On 31 January and 1 February 2018, the Swiss e-learning community met at the University of Teacher Education in Lucerne for the national conference eduhub days 2018. The event also coincided with the Swiss e-learning community's 10-year anniversary.
To celebrate a very special anniversary, the annual eduhub days conference focused this year on the topic of collaboration. After all, Swiss universities will only meet the challenges of digitalisation through collaborations that bridge the divide between the country’s ‘rösti’ and ‘polenta’ strongholds. This sort of collaboration and networking is making a major contribution to the success of this community.
Contributions to the conference came from the community itself, with sessions organised for attendees to discuss the challenges that Swiss universities are having to confront in the face of digitalisation. Practical solutions for overcoming these challenges were presented as well. The two keynote speakers also addressed this topic, setting the stage for the event.
On the first day of the conference, Stephan Sigrist from W.I.R.E. vividly described how the biggest challenge lies in taking the massive volumes of data we gather and giving this data structure, using it productively and organising its complexity. The task is not to collect even more data, but rather to efficiently use the data already collected in such a way that both students and instructors can benefit from it in the context of higher education – without drowning in excessive information.
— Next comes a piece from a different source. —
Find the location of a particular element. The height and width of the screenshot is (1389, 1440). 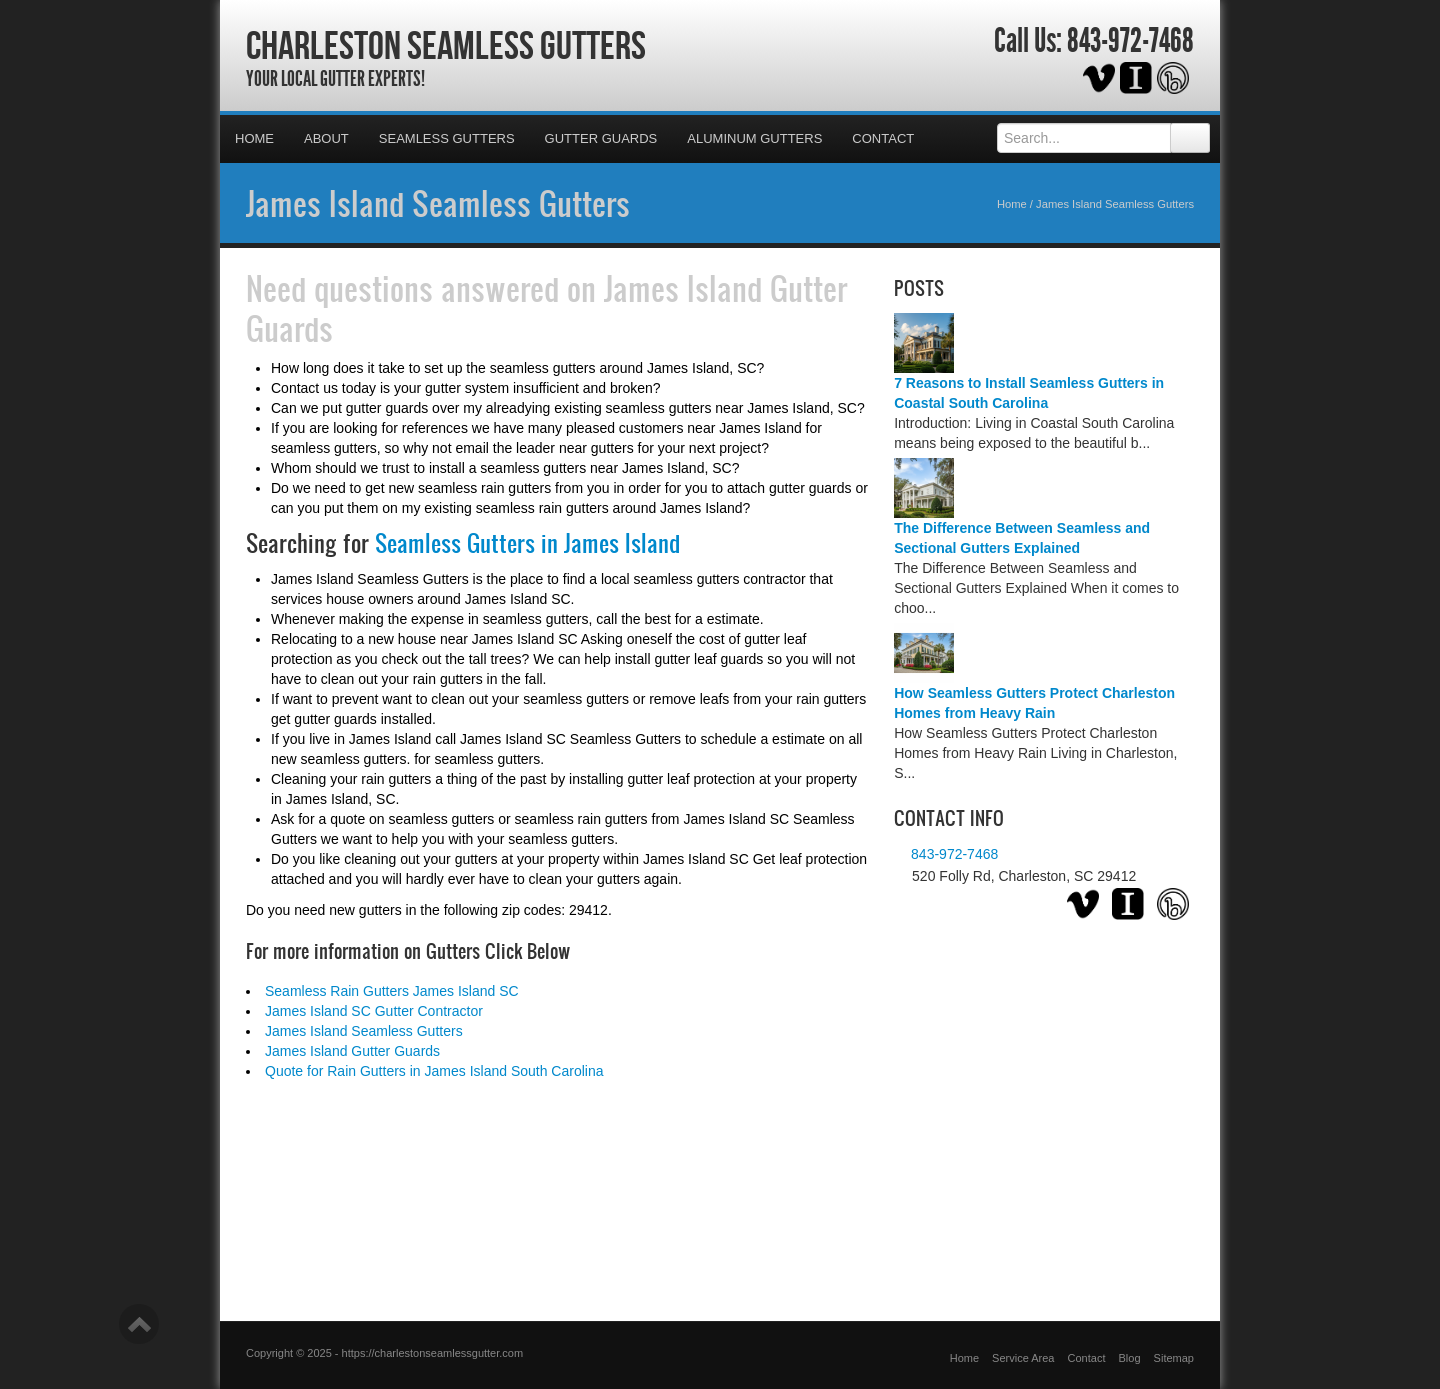

Gutter Guards is located at coordinates (601, 138).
Patrick Jermann from EPFL offered a counterpoint to Sigrist in his keynote on the second day, explaining how data gathered from MOOCs developed by EPFL can be used in a precise and productive way to improve the quality of instruction.
All in all, the eduhub days anniversary event in Lucerne did more than just provide a nice retrospective of what the Swiss e-learning community has accomplished so far. It also provided insights into what Swiss universities are likely to encounter in the future. Digitalisation will continue to create further challenges, one of which is regaining a healthy level of common sense in the midst of so many technologies.
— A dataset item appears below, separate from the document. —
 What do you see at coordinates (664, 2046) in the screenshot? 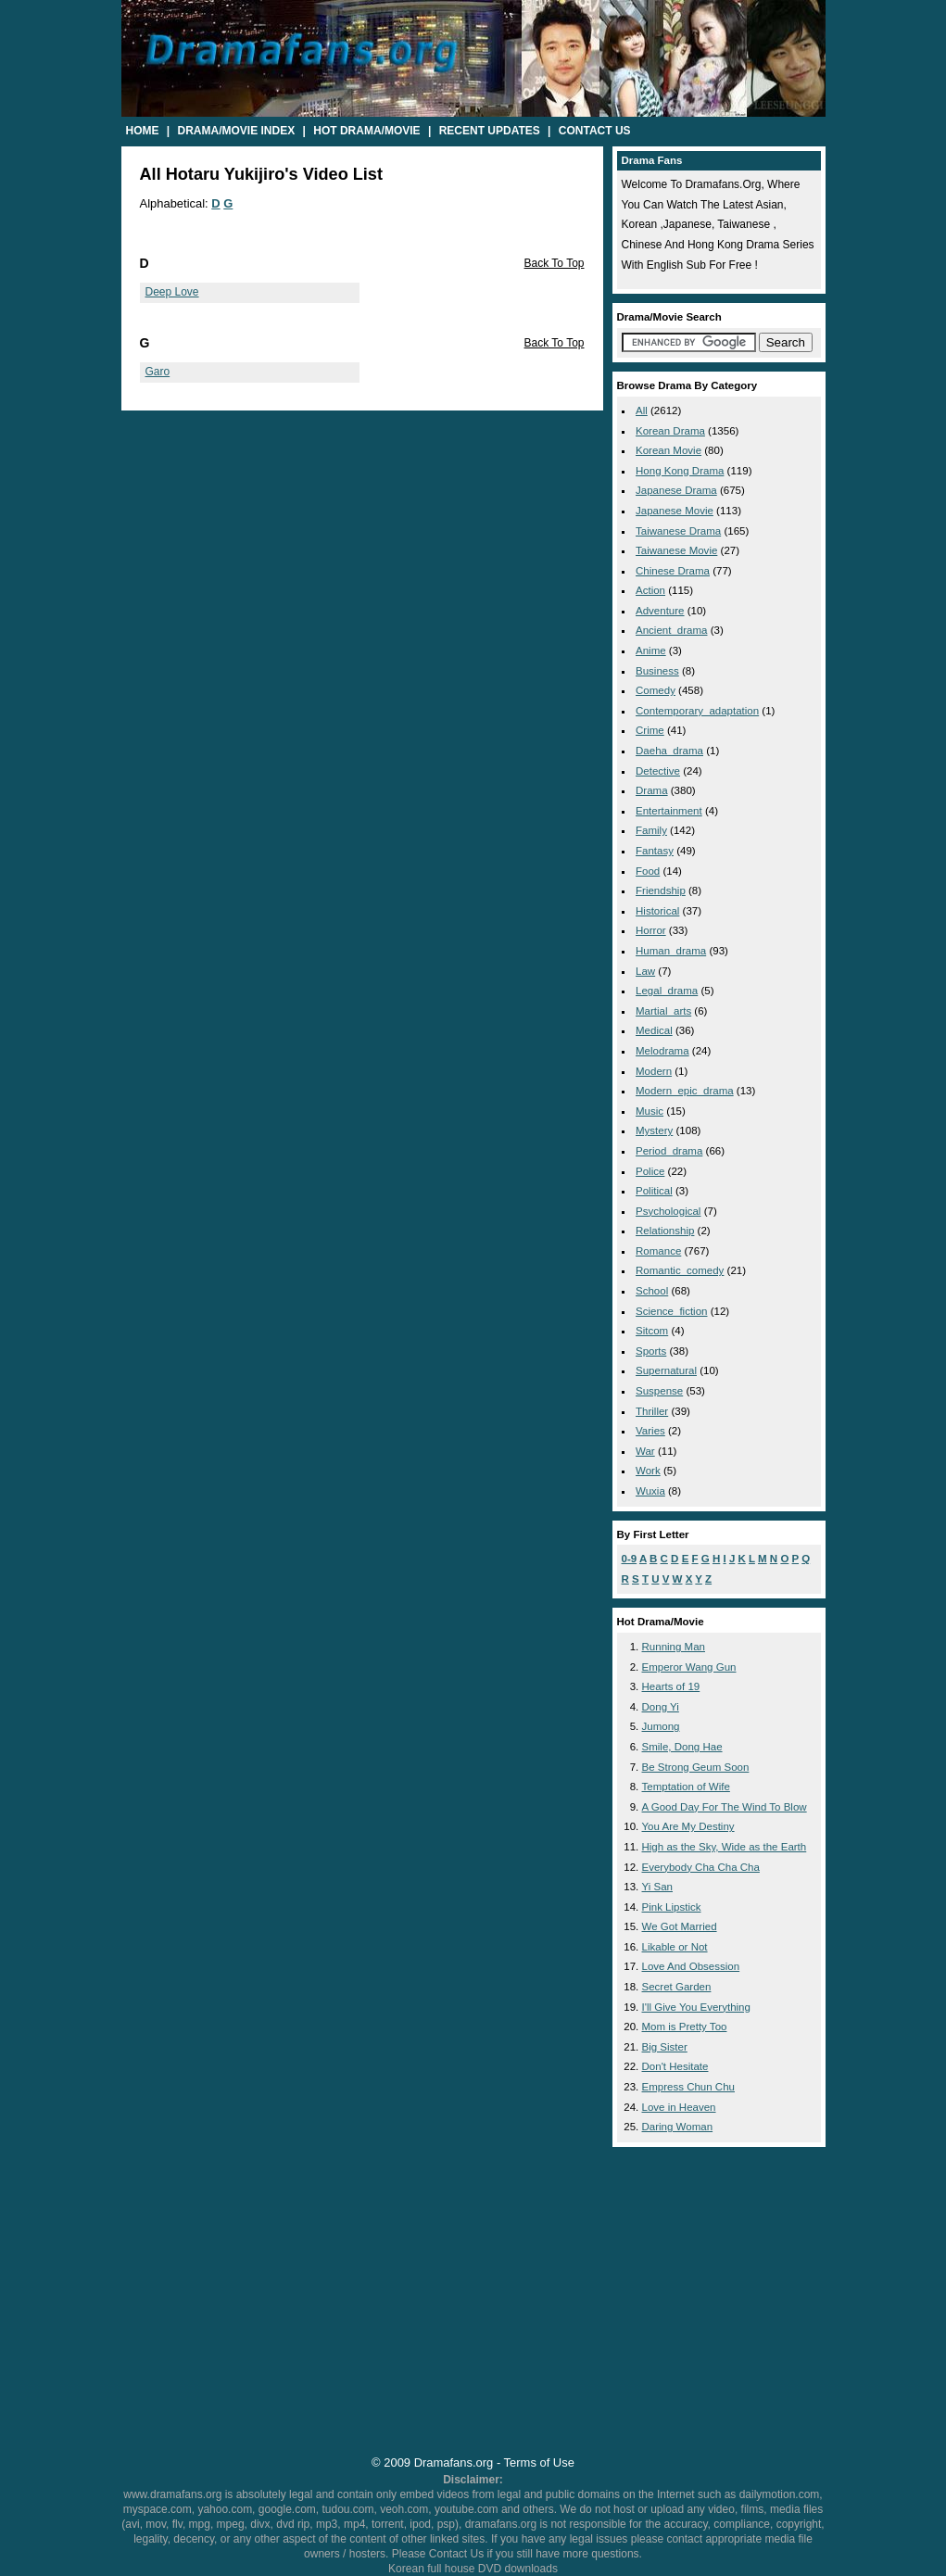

"The Swiss e-learning community has been so successful for the last 10 years not because its members interact virtually, but because they do so in person."
Technology should only be deployed with good reason, because computers can’t replace human beings. The success of the Swiss e-learning community also attests to this very fact. It has been so successful over the past 10 years not because its members interact virtually, but because they do so in person – whether it’s during the sessions at eduhub days or enjoying a coffee break together. Valuable contacts are made and knowledge is shared through face-to-face dialogue.
Each and every one of these personal interactions make the Swiss e-learning community better, a development that is likely to continue during the upcoming eduhub days.